Technologies Without Tradeoffs

Technology can contribute to achievement of business goals and alleviation of business pain areas in industries like banking, retail and telecom.

Let’s take a look at the key business goals and pain areas in these industries:

Banking
Increase customer intimacy and loyalty
Reduce operational inefficiencies and operating costs
Compress time-to-market for new products and services
Maintain compliance with government and industry regulations

Retail
Reduce inventory carrying costs across the supply chain
Meet rapidly changing customer tastes
Increase share of customer’s wallet
Reduce operating costs

Telecom
Sustain growth in emerging markets
Reduce customer churn by improving customer satisfaction and loyalty
Reduce costs

While business goals and pain areas might vary from one industry to another, “increasing customer satisfaction / revenues” and “reducing inefficiencies / costs” seem to be fairly common goals applicable across most industries.

The contribution of technology in reducing inefficiencies / costs cannot be in doubt. Internet banking, self-checkout, and online bill payment technologies have helped banks, retailers and telcos cut costs over the past decade of their deployment.

However, while technologies are busy reducing costs, are they helping companies improve customer satisfaction and revenues at the same time? This question is all the more important in the present challenging times where companies cannot afford to lose customers while cutting costs.

The track record of various technologies is mixed on this count.

Whereas some technologies like internet banking, self-checkout and online bill payment seemed to have faired well, some others like cheque deposit systems and call center phone trees appear to have failed. 

In my blog post “Cheque Deposit Systems – Are They Really Worth It?”, I’d talked about the disadvantages of this technology in the context of how it made it more cumbersome for the customer to drop a cheque: apart from having to spend more time to complete this transaction, the customer could no longer use concierge services to get it done. As a result, there’s no escaping the conclusion that, while cheque deposit technology might have reduced operating costs, it is doing so only by compromising the bank’s goal to improve customer satisfaction.

The notoriously circuitous phone trees used in call centers is another example of a technology gone awry. By reducing the number of calls going through to live operators, phone trees save employee costs, which explains their popularity amongst adopters in banking, telecom and a few other industries.

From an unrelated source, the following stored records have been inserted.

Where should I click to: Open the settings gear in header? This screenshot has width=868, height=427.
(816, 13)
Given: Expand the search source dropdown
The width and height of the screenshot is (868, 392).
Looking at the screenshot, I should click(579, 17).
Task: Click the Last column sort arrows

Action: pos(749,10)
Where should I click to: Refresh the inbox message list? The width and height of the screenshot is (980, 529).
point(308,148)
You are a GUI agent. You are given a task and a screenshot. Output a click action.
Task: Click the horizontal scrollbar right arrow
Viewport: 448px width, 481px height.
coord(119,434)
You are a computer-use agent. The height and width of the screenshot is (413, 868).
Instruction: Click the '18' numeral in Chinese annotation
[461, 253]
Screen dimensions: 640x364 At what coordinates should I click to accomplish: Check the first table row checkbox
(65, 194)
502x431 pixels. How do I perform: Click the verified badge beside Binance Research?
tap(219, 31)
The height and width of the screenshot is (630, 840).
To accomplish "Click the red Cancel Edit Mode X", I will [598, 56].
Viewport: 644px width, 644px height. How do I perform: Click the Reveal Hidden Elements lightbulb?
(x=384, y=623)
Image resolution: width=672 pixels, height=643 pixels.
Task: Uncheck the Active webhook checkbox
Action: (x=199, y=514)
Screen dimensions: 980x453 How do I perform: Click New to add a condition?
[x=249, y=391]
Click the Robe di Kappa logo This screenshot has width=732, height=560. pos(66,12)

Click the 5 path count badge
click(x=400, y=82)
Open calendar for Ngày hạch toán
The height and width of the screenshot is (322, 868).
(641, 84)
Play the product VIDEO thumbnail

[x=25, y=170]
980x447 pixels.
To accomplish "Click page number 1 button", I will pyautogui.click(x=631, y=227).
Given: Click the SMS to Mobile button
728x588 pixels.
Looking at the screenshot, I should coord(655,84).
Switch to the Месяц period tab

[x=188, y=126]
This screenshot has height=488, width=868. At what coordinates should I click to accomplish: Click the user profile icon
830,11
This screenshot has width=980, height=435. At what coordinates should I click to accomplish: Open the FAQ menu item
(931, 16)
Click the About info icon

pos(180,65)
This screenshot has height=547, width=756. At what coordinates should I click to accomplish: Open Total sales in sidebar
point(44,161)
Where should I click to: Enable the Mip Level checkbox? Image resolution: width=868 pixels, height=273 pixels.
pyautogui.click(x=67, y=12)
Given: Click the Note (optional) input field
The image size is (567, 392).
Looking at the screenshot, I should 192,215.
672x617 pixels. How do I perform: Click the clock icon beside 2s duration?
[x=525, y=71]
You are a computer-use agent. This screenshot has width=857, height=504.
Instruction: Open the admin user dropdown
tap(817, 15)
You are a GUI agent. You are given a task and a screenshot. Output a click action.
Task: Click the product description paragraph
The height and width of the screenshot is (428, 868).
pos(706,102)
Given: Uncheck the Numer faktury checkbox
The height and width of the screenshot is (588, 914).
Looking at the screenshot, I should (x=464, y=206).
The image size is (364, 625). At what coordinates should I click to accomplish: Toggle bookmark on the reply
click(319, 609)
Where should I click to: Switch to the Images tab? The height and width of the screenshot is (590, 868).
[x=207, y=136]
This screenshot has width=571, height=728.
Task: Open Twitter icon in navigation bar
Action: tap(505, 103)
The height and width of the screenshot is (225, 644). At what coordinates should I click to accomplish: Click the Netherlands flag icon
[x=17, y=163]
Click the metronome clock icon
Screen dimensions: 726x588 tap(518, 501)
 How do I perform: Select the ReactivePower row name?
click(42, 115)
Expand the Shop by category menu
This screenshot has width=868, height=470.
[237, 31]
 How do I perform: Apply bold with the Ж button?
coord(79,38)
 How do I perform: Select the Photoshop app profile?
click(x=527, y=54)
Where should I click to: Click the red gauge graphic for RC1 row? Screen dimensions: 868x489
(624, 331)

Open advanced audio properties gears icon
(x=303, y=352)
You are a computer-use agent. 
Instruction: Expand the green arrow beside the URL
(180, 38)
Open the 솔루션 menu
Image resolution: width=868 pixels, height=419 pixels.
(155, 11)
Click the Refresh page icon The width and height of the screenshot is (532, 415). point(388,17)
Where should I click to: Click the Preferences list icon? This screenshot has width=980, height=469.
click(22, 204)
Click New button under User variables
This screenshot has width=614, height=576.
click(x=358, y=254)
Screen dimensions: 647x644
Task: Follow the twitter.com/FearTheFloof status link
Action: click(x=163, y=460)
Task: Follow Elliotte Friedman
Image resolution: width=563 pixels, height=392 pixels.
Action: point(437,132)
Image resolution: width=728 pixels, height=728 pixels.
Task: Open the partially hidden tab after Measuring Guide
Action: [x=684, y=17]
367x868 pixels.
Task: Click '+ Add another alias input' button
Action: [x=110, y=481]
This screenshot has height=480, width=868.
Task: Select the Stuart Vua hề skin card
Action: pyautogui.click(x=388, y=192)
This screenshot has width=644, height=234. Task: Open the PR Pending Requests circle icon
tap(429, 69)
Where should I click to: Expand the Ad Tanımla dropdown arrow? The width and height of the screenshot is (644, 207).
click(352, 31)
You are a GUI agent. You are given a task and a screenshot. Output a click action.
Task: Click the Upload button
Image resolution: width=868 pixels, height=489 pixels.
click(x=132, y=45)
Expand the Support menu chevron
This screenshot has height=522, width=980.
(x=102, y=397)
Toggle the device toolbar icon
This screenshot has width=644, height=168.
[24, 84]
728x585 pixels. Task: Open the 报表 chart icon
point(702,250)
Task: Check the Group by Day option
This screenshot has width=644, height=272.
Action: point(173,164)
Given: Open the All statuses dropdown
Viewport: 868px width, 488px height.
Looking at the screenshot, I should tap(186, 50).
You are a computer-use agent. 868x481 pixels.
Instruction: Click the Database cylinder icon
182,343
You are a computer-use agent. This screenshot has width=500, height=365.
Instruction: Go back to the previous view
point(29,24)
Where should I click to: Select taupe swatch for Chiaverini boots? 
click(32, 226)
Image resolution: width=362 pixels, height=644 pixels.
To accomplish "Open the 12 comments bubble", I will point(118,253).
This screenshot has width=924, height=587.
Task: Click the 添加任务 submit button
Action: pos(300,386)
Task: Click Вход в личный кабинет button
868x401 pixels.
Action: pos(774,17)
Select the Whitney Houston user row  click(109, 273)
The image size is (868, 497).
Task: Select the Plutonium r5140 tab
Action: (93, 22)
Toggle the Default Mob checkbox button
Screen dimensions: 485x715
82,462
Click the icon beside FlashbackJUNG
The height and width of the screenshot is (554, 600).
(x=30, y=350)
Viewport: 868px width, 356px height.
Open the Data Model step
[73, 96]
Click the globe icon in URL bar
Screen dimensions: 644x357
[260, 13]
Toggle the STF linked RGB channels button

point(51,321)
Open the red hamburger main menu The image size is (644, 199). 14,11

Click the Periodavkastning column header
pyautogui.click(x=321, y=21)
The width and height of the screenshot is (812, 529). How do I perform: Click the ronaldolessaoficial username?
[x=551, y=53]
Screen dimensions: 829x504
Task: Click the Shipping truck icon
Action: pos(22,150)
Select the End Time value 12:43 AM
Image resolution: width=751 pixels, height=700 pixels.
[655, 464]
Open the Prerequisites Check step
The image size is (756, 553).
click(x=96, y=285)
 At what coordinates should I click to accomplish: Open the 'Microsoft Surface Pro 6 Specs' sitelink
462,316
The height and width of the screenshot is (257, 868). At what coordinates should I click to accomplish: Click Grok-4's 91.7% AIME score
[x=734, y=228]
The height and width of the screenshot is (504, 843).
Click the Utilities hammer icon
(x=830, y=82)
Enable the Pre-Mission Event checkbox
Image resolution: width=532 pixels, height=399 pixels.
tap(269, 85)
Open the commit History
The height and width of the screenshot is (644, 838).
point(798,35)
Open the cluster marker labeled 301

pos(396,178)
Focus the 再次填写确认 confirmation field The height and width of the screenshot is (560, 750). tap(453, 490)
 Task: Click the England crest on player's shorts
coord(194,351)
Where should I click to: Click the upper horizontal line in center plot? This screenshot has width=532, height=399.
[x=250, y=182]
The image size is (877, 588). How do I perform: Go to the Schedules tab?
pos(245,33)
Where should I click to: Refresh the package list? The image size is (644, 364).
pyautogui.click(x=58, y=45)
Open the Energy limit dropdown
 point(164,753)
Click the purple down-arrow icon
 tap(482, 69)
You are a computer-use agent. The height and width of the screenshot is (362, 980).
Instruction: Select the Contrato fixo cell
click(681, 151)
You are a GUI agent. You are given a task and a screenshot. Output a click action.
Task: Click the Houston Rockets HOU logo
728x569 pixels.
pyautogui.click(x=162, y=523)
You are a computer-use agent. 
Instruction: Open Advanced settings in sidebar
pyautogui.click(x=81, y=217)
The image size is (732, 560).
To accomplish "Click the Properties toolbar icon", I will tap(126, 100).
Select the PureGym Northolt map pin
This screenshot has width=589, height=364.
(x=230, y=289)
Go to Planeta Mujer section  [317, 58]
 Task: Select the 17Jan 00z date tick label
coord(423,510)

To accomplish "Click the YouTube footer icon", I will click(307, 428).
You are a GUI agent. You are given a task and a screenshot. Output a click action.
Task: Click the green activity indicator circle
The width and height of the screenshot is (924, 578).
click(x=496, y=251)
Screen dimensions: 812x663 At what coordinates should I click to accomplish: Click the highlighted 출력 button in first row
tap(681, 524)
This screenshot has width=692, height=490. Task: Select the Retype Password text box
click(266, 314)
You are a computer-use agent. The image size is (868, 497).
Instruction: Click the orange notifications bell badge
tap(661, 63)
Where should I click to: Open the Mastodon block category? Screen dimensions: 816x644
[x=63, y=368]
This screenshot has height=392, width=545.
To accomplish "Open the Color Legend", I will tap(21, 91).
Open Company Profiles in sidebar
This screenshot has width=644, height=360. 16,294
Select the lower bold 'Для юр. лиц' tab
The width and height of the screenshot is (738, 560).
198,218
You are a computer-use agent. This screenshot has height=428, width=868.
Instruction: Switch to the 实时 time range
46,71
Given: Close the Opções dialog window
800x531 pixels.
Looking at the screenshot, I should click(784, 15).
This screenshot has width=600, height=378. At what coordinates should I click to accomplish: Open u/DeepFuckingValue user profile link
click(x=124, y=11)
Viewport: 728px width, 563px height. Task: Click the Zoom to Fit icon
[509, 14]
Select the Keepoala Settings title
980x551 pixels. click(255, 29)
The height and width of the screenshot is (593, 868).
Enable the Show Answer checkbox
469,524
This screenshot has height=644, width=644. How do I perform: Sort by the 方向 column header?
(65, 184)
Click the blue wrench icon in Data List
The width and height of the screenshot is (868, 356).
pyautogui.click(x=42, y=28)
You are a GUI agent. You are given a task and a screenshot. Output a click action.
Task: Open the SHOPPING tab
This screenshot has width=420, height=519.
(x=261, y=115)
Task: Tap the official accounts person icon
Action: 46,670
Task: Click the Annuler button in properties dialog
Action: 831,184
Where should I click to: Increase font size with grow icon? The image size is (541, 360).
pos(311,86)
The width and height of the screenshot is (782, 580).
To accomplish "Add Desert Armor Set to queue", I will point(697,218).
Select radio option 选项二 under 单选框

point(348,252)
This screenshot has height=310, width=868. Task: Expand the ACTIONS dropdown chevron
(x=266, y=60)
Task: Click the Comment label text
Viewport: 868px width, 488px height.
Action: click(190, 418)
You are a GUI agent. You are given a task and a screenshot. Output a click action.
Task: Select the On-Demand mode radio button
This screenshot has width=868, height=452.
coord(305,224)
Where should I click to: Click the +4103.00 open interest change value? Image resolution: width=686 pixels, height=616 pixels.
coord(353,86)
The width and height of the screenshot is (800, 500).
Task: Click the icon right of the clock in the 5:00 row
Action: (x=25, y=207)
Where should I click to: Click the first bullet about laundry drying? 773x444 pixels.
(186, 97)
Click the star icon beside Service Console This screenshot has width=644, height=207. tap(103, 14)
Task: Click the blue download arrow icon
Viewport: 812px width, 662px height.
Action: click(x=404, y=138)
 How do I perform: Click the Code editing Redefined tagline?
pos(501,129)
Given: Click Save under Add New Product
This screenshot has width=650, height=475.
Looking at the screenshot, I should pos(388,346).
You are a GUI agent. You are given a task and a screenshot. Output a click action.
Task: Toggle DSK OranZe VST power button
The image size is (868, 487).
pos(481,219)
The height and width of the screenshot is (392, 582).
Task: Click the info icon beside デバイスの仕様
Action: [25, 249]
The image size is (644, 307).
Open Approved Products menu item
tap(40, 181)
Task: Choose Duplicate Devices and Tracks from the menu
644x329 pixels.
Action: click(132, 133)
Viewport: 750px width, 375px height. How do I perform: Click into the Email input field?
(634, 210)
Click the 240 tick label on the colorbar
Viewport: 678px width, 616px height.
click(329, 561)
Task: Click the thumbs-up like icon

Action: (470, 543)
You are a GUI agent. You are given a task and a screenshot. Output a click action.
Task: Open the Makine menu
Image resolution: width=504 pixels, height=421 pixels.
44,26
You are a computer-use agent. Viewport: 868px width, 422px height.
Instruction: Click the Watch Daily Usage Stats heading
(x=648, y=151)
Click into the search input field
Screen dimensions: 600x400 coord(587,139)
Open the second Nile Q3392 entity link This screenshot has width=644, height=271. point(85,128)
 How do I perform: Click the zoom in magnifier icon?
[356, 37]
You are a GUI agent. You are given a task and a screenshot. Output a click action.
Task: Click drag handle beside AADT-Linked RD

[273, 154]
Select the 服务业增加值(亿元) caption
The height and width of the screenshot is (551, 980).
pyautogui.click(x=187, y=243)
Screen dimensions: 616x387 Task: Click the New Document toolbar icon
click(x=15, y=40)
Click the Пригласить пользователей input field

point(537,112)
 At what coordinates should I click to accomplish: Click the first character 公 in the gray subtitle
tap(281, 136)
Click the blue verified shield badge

On the other hand, I’ve lately come across many services (such as phonolo, Bringo! and iPhone Direct Line) that help callers bypass phone menus altogether and connect them directly to a human being on the other side – “Deep Dialing” as phonolo calls this. Judging by their increasing popularity, it is evident that phone tree technology hasn’t improved customer satisfaction. I won’t be too surprised if somebody told me that it has actually led to higher customer churn!

With the threat of recession looming over many developed economies, banks, retailers, telcos (and many others, for that matter) are going to be able to justify their ever-increasing technology spends only if their service providers and technology partners can come up with newer technologies, alternative value propositions and innovative implementation approaches that do not force them into a tradeoff between one business goal and another.